- Exercise -
Present the lines below as a numbered list, skipping blank lines. Begin with the line that contains "What do you see at coordinates (478, 68)", and stop after the line that contains "breadcrumb: Requests for Quotation / PO00008 is".

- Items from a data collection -

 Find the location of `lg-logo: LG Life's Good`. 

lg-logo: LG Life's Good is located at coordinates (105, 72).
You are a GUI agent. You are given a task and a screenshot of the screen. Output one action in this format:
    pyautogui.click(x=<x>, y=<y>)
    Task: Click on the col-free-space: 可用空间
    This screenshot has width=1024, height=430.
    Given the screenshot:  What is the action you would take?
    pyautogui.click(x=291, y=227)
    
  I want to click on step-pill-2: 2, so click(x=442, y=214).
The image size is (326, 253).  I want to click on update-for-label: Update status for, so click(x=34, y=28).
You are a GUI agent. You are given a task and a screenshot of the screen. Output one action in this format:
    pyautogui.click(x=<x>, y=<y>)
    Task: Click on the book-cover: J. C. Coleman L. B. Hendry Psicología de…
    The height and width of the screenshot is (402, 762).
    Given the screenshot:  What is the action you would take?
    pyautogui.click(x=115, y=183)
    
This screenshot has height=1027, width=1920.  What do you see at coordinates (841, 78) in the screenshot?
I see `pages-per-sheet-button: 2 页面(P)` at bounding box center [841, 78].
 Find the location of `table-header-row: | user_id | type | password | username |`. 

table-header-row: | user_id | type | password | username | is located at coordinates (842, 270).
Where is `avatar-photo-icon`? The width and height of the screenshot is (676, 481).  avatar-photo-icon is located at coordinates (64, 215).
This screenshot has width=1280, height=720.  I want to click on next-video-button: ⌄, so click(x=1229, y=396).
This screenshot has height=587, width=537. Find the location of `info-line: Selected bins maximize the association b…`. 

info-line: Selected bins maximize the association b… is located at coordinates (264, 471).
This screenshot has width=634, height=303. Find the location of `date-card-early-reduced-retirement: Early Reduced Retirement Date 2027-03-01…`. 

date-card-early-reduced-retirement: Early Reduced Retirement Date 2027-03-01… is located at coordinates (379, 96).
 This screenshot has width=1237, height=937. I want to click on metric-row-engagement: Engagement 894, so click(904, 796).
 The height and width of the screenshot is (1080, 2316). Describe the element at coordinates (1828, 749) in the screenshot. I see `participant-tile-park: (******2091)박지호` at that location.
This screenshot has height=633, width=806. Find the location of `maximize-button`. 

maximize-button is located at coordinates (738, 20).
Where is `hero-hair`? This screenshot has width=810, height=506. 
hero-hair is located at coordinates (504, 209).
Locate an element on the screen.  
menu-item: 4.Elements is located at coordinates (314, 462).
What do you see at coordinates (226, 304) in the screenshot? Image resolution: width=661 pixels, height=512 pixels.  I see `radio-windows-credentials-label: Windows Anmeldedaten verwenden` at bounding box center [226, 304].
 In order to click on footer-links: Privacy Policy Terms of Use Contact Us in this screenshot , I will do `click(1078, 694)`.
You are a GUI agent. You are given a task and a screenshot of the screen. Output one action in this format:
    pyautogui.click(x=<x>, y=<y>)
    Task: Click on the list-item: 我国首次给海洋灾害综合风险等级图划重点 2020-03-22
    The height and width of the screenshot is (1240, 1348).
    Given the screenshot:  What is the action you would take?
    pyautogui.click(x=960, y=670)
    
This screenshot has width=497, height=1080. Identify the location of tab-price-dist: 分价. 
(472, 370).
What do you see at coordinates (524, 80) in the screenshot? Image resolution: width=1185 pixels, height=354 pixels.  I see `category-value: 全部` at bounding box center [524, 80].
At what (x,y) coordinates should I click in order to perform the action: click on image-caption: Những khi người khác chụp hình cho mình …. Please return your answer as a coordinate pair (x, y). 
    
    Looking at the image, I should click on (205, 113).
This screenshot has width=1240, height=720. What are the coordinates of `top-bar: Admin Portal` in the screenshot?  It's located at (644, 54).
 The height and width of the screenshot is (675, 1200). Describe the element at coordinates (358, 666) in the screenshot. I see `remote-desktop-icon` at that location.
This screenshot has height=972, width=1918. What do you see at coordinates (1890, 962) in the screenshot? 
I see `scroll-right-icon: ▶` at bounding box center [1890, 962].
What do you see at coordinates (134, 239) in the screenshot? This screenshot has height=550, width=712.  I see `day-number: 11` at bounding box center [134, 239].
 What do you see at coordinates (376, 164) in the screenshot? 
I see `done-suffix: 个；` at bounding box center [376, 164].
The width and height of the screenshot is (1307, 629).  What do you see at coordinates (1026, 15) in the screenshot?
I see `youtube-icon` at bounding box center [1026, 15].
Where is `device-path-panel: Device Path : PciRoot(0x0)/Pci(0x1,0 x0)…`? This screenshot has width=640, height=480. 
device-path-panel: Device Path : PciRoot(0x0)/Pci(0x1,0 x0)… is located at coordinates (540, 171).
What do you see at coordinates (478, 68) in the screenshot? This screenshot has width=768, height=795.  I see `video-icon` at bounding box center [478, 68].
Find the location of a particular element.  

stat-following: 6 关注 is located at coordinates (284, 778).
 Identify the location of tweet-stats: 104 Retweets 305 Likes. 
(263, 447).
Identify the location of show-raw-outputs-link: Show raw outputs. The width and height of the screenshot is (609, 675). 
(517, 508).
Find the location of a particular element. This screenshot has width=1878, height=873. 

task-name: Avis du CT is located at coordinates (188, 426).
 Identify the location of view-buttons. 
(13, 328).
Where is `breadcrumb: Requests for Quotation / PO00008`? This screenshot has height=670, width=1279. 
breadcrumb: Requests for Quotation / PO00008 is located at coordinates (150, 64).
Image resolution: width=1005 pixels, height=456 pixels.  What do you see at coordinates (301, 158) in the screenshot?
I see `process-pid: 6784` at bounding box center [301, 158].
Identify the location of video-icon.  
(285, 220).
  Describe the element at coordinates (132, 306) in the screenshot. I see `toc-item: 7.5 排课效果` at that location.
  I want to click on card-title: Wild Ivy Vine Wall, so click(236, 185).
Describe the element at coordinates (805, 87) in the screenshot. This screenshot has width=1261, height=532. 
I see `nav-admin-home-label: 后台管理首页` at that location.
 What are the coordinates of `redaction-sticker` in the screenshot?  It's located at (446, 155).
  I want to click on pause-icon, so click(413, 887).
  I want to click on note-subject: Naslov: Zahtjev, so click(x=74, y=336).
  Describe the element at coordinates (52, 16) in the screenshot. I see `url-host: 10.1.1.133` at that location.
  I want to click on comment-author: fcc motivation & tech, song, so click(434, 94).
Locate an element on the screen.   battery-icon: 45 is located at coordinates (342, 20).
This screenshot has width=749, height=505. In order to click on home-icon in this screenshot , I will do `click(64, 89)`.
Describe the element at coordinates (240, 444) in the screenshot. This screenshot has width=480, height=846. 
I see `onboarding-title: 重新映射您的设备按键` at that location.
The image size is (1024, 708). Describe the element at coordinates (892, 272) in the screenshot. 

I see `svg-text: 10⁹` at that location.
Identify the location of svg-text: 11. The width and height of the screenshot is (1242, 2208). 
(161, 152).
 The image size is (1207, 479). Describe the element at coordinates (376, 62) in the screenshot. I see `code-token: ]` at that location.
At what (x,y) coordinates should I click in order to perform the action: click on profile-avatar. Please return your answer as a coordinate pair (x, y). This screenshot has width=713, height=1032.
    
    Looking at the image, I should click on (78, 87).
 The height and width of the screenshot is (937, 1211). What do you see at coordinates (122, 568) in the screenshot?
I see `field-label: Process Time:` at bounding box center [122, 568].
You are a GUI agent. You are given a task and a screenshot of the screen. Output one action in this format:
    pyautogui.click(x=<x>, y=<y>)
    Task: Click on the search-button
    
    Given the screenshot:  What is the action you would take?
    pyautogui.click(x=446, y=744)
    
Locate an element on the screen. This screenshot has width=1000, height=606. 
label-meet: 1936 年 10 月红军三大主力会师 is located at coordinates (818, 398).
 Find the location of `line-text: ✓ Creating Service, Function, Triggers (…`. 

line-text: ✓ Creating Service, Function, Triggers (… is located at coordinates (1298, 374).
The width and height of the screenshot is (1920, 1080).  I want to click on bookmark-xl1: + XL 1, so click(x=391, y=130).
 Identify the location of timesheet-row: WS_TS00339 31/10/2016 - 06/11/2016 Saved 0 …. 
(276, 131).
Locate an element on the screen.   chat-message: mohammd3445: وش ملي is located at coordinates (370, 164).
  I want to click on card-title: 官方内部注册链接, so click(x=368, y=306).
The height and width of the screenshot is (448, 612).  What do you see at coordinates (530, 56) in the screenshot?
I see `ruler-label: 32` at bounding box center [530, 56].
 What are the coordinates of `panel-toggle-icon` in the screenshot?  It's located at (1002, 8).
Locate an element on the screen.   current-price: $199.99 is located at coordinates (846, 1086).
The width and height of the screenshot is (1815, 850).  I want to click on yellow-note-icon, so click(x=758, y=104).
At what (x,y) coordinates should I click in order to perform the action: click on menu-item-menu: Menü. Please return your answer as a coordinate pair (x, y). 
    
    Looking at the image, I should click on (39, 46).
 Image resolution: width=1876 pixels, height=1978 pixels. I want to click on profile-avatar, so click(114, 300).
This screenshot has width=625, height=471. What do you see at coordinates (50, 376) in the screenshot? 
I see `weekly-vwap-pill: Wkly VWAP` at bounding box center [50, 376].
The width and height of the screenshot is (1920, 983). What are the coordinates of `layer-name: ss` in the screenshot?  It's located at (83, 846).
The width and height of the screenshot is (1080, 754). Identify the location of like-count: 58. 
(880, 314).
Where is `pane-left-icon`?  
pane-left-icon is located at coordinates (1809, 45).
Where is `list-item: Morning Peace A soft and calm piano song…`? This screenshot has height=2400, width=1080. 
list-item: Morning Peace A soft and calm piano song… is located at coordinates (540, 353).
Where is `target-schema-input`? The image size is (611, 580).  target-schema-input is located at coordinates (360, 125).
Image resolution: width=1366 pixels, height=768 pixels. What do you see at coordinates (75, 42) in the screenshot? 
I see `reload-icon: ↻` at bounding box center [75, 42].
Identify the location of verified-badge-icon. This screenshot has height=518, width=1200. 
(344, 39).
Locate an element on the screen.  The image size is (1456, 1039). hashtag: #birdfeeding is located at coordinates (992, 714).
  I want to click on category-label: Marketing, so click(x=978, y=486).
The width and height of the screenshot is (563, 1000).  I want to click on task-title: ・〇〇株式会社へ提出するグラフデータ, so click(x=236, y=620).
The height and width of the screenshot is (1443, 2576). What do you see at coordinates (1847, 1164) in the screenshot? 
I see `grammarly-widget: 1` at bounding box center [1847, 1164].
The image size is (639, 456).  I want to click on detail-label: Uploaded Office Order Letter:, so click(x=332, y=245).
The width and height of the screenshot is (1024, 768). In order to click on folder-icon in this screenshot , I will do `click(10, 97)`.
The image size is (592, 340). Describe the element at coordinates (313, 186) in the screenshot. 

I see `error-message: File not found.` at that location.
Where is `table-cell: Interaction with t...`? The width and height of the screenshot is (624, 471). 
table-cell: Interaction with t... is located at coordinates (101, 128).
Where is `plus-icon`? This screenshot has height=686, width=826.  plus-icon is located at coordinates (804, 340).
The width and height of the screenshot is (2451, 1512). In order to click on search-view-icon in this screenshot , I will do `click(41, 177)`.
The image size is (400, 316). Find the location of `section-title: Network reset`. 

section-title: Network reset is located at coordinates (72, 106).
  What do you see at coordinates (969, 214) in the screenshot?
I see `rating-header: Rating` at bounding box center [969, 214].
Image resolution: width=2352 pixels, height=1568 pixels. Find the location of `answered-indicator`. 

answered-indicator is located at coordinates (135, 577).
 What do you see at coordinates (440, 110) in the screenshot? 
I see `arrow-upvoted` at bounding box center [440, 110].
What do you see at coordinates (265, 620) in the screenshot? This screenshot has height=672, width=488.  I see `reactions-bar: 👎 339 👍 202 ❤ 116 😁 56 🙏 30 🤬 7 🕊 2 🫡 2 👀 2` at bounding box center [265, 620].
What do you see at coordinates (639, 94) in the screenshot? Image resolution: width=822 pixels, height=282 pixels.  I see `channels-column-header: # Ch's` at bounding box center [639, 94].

- Solved exercise -
1. What do you see at coordinates (478, 68) in the screenshot? This screenshot has width=768, height=795.  I see `video-icon` at bounding box center [478, 68].
2. Find the location of a particular element.  
3. stat-following: 6 关注 is located at coordinates (284, 778).
4.  Identify the location of tweet-stats: 104 Retweets 305 Likes. 
5. (263, 447).
6. Identify the location of show-raw-outputs-link: Show raw outputs. The width and height of the screenshot is (609, 675). 
7. (517, 508).
8. Find the location of a particular element. This screenshot has width=1878, height=873. 
9. task-name: Avis du CT is located at coordinates (188, 426).
10.  Identify the location of view-buttons. 
11. (13, 328).
12. Where is `breadcrumb: Requests for Quotation / PO00008`? This screenshot has height=670, width=1279. 
13. breadcrumb: Requests for Quotation / PO00008 is located at coordinates (150, 64).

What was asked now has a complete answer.